INTRODUCTION
Cotton (Gossypium spp.) cultivation has a major impact in human
society since it is widely used as a source of fiber and seed oil.
Verticillium wilt disease caused by the soil-borne vascular diseaseVerticillium dahliae is one of the major threats limiting cotton
productivity. Diseased cotton is characterized by wilting, stunting,
chlorosis, vascular discoloration, early senescence (Xu et al., 2013).
Strains of V. dahliae isolated from cotton have been
characterized as causing a defoliating or non-defoliating phenotype, and
the genetic basis for the defoliating phenotype was recently established
(Zhang et al. 2019). In either case, there are few resistant germplasm
sources or efficient management measures available to control this
pathogen, especially post-infection. Verticillium dahliae has a
very broad host range, infecting over 200 plant species, and survives
for years in the soil, precluding crop rotation as a strategy for
disease control (Klosterman et al. 2009).
The
evolutionary arms race between plants and pathogens has prompted the
development of innate immune responses. One of these immune responses is
known as MAMP (microbe-associated molecular pattern)-triggered immunity
(MTI), and this response serves as the first barrier to guard against
the invasion of pathogens (Chisholm et al., 2006). Another immune
response is known as effector-triggered immunity (ETI), which is carried
out by dominant resistance (R) proteins by recognizing pathogen effector
proteins directly or indirectly, to trigger gene-for-gene resistance
(Jones and Dangl, 2006). The canonical R proteins contain a nucleotide
binding site (NBS) and leucine-rich repeat (LRR) domains. The core
nucleotide binding domain in NBS-LRR proteins is known as the NB-ARC
domain since it is well studied in APAF-1 (apoptotic protease-activating
factor-1), R proteins, and CED-4 (Caenorhabditis elegans death-4
protein) (van der Biezen and Jones, 1998). In plants, NBS-LRR proteins
mediate pathogen-specific effector triggered immunity, and the genes
that encode them are widely used as markers in plant breeding to
generate disease resistance. A drawback of R -mediated resistance
is that it occurs at the expense of fitness (Tian et al., 2003), which
suggests that the expression of an R gene must be highly
regulated, and strictly inactivated in the absence of a pathogen.

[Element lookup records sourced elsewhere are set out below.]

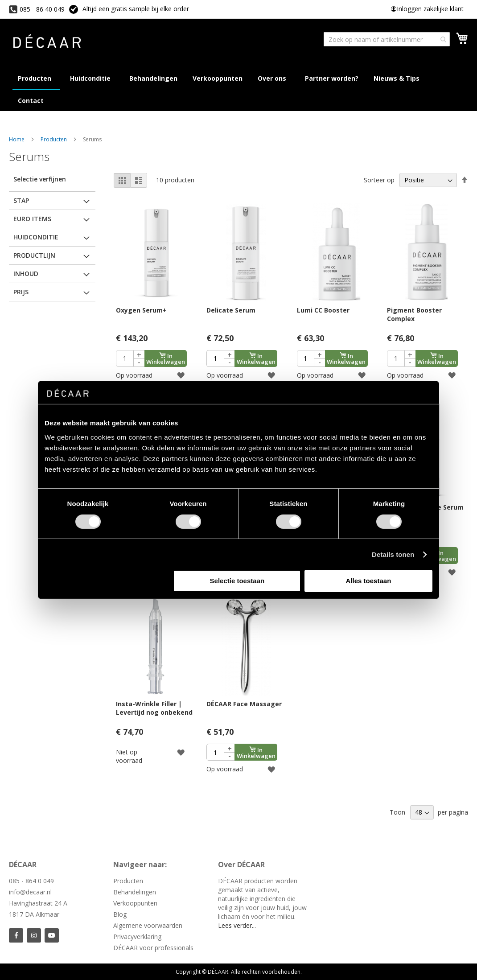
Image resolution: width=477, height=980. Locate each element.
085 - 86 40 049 (42, 9)
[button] (181, 375)
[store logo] (47, 42)
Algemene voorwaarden (148, 925)
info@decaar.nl (30, 892)
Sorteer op (379, 180)
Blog (120, 914)
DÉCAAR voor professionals (153, 947)
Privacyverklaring (137, 936)
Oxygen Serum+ (141, 310)
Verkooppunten (135, 903)
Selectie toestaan (237, 581)
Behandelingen (135, 892)
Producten (54, 139)
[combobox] (387, 39)
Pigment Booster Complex (414, 314)
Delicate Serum (231, 310)
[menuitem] (398, 78)
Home (17, 139)
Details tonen (393, 554)
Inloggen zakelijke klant (430, 8)
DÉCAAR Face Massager (244, 704)
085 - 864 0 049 (31, 881)
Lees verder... (237, 925)
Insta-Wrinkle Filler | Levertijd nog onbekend (154, 708)
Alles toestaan (369, 581)
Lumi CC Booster (323, 310)
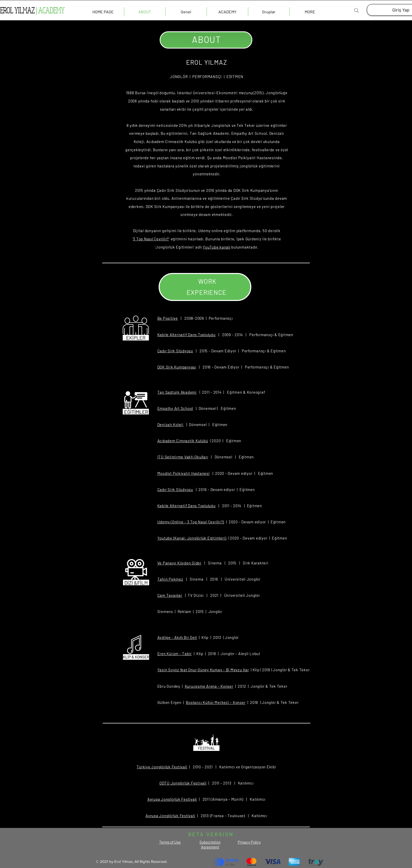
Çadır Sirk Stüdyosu (175, 351)
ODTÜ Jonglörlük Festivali (183, 783)
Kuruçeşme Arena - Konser (209, 686)
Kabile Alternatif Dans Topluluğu (186, 335)
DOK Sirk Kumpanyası (177, 367)
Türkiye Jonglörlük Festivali (162, 767)
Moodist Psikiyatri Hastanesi (184, 473)
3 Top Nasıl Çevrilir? (151, 239)
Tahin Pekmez (170, 579)
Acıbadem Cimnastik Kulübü (183, 441)
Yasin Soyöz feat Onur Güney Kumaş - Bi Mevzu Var (203, 670)
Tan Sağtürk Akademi (177, 392)
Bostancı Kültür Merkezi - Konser (216, 702)
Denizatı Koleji (170, 425)
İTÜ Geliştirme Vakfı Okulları (183, 457)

Reactive oxygen species (ROS) also play multiple roles in MTI and ETI
defense. For example, ROS can function as secondary messengers directly
or indirectly to activate the expression of defense-related genes and
induce programmed cell death during the hypersensitive response (HR)
(Mittler, 2017; Mittler et al., 2011). However, excessive ROS adversely
affects many cellular functions by causing oxidative damage to DNA, RNA,
proteins and membranes (Apel and Hirt, 2004). Plants have evolved many
antioxidative systems to eliminate ROS, including enzymatic and
nonenzymatic mechanisms. Enzymatic ROS scavenging mechanisms in plants
include superoxide dismutase (SOD), glutathione peroxidase (GPX),
ascorbate peroxidase (APX), and catalase (CAT). SODs act as the first
line of defense against ROS. There are three types of SODs in plants
based on different metal ligands involved copper/zinc SOD (Cu/Zn–SOD,
also known as CSD), manganese SOD (Mn–SOD) and iron SOD (Fe–SOD) (Guan
et al.,
2013).
There are three
CSD
isozymes which are localized in different cellular compartments inArabidopsis : cytosolic CSD1, chloroplastic CSD2 and peroxisomeic
CSD3 (Huang et al., 2011). In Arabidopsis , there is a copper
chaperone for superoxide dismutase (CCS, which delivers copper to the
CSD) to activate all three CSD isozymes activities (Huang et al., 2011).
Overexpression of CSD1 and CSD2 enhances the tolerance of
transgenic plants to UV and high light treatment, salt and heavy metal
stresses (Leng et al., 2017; Sunkar et al., 2006). SODs have also been
reported to play roles in the hypersensitive response (HR) during
cotton-Xanthomonas campestris interaction and
barley-Blumeria graminis interaction (Voloudakis et al., 2006; Xu
et al., 2014b).
MicroRNAs (miRNAs) are approximately 21 or 22 nucleotide (nt) long
non-coding RNAs that play essential roles in gene silencing by targeting
mRNA for cleavage, or by translational repression in both plants and
animals (Reinhart et al., 2000; Reinhart et al., 2002). Primary miRNAs
(pri-miRNAs) are transcribed by RNA polymerase II but contain an
imperfect stem-loop or hairpin structure (Voinnet, 2009; Xie et al.,
2015). miRNAs are released from their pri-miRNAs by RNase III-like
Dicer-like enzymes in plants (Margis et al., 2006), and then associate
with argonaute (AGO) protein (Mallory and Vaucheret, 2010) to inhibit
gene expression at transcriptional gene silencing (TGS) or
post-transcriptional gene silencing (PTGS) levels (Bologna and Voinnet,
2014). Hundreds of miRNAs have now been discovered through
deep-sequencing and genetic approaches (Meyers et al., 2006), and they
have been shown to play vital roles in plant development (Couzigou and
Combier, 2016; Guo et al., 2017; Huang et al., 2017; Zhang et al., 2017)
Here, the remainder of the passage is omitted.